Конечно же, этим анализ «отказа» Дюшана от живописи исчерпываться не может. Но пока ограничимся выводом о том, что в Мюнхене он нашел благоприятные для себя условия и, возможно, модель художественной стратегии, выражавшейся в практике сецессионов, которая в Париже — в среде, функционирующей по модели отказа-отклонения,—сразу приобретет провокационный смысл. И в то же время заключим, что сложный комплекс условий художественной практики в Мюнхене придает этому отказу особое звучание, характеру, диапазону которого будет посвящен наш дальнейший анализ.
Марсель Дюшан, художественный работник
Ответом Дюшана на отклонение в 1912 году «Обнаженной, спускающейся по лестнице» Салоном Независимых стал сецессион, когда по возвращении из Мюнхена он выбрал для себя следующий девиз: «Довольно живописи, Марсель. Пора искать работу!». Таким образом, череду неудач, начавшуюся в 1905 году с провала на вступительном конкурсе в Школу изящных искусств, завершил, как кажется, отказ от живописи. Однако ироничная логика «коммандитной симметрии», направляющая, возможно, всю жизнь нашего художника, позволяет усмотреть в этом отказе также и завершение серии успехов, которая в том же 1905 году началась опять-таки с сецессиона —выразившегося тогда в отдалении .

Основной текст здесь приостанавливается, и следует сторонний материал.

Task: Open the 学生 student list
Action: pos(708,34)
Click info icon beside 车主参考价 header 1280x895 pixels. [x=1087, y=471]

Вскоре после неудачи на вступительных экзаменах Дюшан, ищущий возможности уклониться от обязательного призыва в армию на два года, узнает, что каждому, кто устроится на работу адвокатом, врачом или художественным работником, дается годичная отсрочка. Не имея ни времени, ни желания вступать на стезю, уже оставленную к тому времени и его братьями, он поступает учеником печатника гравюр в руанскую типографию, с превеликим тщанием осваивает технику печати на материале гравюр своего деда Эмиля Николя и блестяще защищает диплом художественного работника.
Это единственный в его жизни диплом и единственный официальный успех его молодости. По прошествии времени он кажется столь же смехотворным, сколь малозначительным оказался про-» вал в Школе изящных искусств. Но два эти разделенные не более чем двухмесячным интервалом события «симметрично оправдывают» друг друга: врожденная неуверенность в становлении художником словно бы компенсируется признанием в качестве ремесленника. А в Мюнхене, в свою очередь, отменное прилежание в живописной технике позволяет Дюшану осу-ществить-таки становление живописцем, после чего покорившееся ему ремесло и две безусловно успешные картины открывают ему бессмысленность продолжения занятий живописью.